I knelt, expecting to feel the flat end of a sword laid upon me, but her Grace simply twined a lock of my blonde hair around her finger.
“Arise, Sir Scribe,” she said, glancing around apprehensively. “Your attitude is that of a lover proposing to his mistress, and as a penalty for posing in the upper world, Mephisto has decreed that whatever attitude a man assumes in Hades, he must set it to words or to music. I am going to be merciful and you may make of your proposal a frayed-out phonograph record which will repeat ‘I love you’ without variation. The warmth of your protestations may melt the wax? You need have no fear of that. You would be more likely to break the record; we do not use wax cylinders, but rubber. As for making you my official scribe, the touch of royalty is sufficient to confer knighthood. Since poor Walter took that ‘sharp remedy’ for all diseases, I have shunned the sword.”
Curiosity is my besetting sin—it is by no means a woman’s prerogative—and as it has been one of my fads to read a person’s character by a glance at his or her hands, I bowed in humble gratitude at the honor conferred upon me, but not without an upward look at the fair hand poised gracefully above me. That fleeting glance told me much. Certain chroniclers of the period Before Darwin tell us that marks were made on the hands of men—and women?—that the sons of men might know them. As the passage occurs in Job, some higher critics interpret the marks to mean boils, but we palmists know better. Palmistry is Cupid masquerading in a scientific costume; it gives a man a valid excuse for holding a girl’s hand. Of course even a scribe can’t take such liberties with a queen, although the cunning of chiromancy prompted me to attempt a revelation of Her Majesty’s character. Just what I found in the hand that swayed the destinies of the world She made me promise not to tell. “God save the Queen—” and the Gentle Reader!
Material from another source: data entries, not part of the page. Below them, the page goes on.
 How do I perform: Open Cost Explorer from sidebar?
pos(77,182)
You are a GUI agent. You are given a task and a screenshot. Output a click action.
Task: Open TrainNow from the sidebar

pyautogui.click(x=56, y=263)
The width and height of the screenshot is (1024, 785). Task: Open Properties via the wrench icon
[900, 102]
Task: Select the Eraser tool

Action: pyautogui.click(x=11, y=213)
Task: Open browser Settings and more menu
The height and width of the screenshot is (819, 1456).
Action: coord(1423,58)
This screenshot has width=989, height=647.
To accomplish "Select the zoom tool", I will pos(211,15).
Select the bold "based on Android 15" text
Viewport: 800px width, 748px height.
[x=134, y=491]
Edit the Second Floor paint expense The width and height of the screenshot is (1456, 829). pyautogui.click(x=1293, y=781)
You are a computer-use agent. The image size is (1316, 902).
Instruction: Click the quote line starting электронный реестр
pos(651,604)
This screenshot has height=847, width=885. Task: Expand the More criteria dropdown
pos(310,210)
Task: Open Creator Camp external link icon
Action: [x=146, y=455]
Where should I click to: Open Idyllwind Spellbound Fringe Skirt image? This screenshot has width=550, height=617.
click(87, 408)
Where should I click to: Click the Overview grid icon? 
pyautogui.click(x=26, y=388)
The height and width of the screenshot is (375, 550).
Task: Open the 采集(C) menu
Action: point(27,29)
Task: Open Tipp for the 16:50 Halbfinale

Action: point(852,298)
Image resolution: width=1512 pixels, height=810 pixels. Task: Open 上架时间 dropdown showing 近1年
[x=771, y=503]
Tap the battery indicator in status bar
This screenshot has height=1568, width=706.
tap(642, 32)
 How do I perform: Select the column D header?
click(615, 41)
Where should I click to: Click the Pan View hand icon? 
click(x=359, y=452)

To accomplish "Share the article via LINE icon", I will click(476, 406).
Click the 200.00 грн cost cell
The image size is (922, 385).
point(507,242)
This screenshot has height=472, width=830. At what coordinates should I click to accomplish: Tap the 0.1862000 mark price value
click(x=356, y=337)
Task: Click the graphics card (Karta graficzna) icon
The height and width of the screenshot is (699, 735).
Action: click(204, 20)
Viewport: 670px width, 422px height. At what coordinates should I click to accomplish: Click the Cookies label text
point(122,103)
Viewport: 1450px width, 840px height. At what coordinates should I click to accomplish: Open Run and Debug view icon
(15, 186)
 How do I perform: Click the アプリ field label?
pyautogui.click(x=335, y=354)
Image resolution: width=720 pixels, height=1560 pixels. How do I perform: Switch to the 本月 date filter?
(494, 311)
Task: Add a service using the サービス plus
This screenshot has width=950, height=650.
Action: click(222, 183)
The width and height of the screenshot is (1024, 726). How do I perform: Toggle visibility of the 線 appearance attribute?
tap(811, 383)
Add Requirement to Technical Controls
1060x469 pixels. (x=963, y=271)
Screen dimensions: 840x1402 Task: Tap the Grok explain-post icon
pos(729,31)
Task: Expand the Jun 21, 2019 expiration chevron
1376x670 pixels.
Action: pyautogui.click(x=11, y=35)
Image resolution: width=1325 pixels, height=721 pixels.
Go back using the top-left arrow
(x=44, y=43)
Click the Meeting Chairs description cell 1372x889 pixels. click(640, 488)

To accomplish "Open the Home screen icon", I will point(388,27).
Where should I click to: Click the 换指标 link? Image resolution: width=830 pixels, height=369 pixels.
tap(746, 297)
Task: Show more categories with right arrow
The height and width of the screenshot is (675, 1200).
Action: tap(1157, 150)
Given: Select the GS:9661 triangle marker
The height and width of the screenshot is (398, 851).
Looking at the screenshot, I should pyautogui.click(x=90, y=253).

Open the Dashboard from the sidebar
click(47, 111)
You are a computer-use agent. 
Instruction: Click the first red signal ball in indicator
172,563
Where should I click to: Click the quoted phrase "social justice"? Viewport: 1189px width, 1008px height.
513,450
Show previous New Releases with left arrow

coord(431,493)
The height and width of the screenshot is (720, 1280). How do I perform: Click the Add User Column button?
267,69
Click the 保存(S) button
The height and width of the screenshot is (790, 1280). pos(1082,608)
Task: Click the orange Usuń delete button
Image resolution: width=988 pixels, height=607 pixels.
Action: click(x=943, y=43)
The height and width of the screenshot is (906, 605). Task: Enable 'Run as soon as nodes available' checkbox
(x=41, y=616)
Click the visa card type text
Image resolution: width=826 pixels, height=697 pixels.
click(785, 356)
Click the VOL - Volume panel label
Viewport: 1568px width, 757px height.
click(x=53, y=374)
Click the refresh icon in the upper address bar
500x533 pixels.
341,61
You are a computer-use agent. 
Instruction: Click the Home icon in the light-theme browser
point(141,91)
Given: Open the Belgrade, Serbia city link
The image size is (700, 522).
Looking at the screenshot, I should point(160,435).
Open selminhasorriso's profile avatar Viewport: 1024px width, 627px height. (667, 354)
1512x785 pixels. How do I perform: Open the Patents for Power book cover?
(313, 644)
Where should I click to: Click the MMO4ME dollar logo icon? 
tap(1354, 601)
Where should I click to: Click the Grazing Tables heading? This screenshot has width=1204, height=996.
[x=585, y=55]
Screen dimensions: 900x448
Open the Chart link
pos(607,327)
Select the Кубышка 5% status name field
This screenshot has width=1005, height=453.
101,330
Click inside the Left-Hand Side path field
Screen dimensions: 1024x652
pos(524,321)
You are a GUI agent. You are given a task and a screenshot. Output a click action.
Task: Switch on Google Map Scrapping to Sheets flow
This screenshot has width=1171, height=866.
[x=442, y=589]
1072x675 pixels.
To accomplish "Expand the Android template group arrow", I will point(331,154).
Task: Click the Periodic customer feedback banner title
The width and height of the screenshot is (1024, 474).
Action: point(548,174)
After detailing her destiny, I arose with a muttered apology for consuming so much of her time.
“It isn’t only time that is consumed in Hades, but if you wish to go, you may,” assented Her Grace. “I never argue with a bored sign post about the distance to the street.”
I bowed and left. Outside was a sign which read: “To New York—twenty miles.” I stood a moment and pondered. Twenty miles expressed a nearness which made Hades a suburb of the metropolis! The call of the city was insistent, the lure of Broadway beckoned to the white lights and the clang of trolleys, but all about me were unfolding the wonders of the unknown Stygian country. I did not dispute the distance, nor did I heed the mute command. I simply turned my back on the sign post and walked away from the imperative pointing finger.